**To do**
If a line holds the word "window", copy it from the entries.

····················

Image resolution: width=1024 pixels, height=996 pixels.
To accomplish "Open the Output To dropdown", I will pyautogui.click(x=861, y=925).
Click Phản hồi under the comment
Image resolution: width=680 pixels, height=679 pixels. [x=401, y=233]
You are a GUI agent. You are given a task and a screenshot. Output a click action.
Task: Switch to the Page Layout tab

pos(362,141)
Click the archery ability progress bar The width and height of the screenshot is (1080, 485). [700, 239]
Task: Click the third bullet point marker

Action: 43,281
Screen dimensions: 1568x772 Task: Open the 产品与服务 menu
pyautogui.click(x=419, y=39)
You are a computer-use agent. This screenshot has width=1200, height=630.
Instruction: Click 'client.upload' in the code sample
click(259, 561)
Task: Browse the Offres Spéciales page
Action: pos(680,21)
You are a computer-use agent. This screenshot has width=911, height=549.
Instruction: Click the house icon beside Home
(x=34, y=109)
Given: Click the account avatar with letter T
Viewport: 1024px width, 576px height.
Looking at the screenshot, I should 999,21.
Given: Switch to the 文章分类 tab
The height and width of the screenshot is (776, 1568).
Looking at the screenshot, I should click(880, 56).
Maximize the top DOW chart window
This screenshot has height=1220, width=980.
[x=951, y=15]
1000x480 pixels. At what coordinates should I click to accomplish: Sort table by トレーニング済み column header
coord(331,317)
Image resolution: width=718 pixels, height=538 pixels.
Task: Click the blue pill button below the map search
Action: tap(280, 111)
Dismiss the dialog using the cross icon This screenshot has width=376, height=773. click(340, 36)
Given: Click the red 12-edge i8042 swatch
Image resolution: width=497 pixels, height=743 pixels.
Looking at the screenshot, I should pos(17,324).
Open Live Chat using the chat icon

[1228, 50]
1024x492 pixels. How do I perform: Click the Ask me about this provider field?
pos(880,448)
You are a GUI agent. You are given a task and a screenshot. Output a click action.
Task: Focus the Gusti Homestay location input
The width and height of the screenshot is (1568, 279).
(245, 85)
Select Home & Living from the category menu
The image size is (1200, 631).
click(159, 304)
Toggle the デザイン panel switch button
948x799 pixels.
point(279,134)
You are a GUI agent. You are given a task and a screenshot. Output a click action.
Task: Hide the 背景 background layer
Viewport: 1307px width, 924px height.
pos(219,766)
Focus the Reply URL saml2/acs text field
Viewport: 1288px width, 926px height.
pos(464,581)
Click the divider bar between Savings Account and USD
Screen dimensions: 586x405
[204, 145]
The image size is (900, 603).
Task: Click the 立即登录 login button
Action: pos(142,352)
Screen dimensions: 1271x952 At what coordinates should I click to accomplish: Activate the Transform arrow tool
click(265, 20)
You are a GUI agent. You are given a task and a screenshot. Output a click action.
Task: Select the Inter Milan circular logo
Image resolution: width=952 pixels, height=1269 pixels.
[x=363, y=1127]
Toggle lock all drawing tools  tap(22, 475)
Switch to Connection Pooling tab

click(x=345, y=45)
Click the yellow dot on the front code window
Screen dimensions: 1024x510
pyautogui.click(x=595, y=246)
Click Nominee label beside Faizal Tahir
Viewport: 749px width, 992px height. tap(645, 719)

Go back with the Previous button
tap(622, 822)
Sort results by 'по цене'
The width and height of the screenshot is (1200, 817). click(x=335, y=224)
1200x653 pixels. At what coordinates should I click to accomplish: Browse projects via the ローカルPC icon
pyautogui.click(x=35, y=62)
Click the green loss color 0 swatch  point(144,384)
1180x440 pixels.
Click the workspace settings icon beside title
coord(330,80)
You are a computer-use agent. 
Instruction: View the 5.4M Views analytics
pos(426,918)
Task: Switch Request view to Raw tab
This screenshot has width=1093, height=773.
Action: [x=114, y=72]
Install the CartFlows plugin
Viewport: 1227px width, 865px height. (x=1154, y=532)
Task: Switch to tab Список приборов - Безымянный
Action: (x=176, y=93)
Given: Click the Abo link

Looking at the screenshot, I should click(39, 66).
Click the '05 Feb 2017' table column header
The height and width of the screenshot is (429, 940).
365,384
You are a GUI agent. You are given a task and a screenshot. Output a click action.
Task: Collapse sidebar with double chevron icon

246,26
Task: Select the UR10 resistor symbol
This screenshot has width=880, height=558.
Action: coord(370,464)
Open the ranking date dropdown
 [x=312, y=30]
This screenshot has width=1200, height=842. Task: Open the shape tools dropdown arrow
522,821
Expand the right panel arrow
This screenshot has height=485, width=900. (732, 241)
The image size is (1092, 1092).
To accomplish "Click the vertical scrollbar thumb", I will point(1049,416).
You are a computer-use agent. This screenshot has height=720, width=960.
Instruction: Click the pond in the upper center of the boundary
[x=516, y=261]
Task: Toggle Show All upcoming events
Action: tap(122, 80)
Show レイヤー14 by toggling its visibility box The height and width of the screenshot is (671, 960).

····················

**Problem solution**
Maximize the top DOW chart window
Click the yellow dot on the front code window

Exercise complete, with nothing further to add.